§ Required work
Copy the following listing line for line, changing nothing.
[START OF Supplied material]
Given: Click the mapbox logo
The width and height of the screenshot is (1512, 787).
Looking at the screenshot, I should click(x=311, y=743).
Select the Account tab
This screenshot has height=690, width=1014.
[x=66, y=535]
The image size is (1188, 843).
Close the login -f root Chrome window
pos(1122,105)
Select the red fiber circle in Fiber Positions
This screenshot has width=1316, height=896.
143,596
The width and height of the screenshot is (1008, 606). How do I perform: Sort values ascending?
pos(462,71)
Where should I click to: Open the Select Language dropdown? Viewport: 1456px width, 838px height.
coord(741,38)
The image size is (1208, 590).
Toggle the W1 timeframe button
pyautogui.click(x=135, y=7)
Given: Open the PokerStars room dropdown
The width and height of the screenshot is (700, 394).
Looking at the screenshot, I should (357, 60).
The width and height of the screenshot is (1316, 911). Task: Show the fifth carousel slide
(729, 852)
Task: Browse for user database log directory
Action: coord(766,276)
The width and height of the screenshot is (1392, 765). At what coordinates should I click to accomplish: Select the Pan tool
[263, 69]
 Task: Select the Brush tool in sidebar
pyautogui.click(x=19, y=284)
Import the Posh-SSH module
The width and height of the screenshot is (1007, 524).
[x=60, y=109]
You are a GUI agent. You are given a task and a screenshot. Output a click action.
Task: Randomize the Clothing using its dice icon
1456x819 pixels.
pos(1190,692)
[END OF Supplied material]
§ Result of the exercise
Given: Click the mapbox logo
The width and height of the screenshot is (1512, 787).
Looking at the screenshot, I should click(x=311, y=743).
Select the Account tab
This screenshot has height=690, width=1014.
[x=66, y=535]
The image size is (1188, 843).
Close the login -f root Chrome window
pos(1122,105)
Select the red fiber circle in Fiber Positions
This screenshot has width=1316, height=896.
143,596
The width and height of the screenshot is (1008, 606). How do I perform: Sort values ascending?
pos(462,71)
Where should I click to: Open the Select Language dropdown? Viewport: 1456px width, 838px height.
coord(741,38)
The image size is (1208, 590).
Toggle the W1 timeframe button
pyautogui.click(x=135, y=7)
Given: Open the PokerStars room dropdown
The width and height of the screenshot is (700, 394).
Looking at the screenshot, I should (357, 60).
The width and height of the screenshot is (1316, 911). Task: Show the fifth carousel slide
(729, 852)
Task: Browse for user database log directory
Action: coord(766,276)
The width and height of the screenshot is (1392, 765). At what coordinates should I click to accomplish: Select the Pan tool
[263, 69]
 Task: Select the Brush tool in sidebar
pyautogui.click(x=19, y=284)
Import the Posh-SSH module
The width and height of the screenshot is (1007, 524).
[x=60, y=109]
You are a GUI agent. You are given a task and a screenshot. Output a click action.
Task: Randomize the Clothing using its dice icon
1456x819 pixels.
pos(1190,692)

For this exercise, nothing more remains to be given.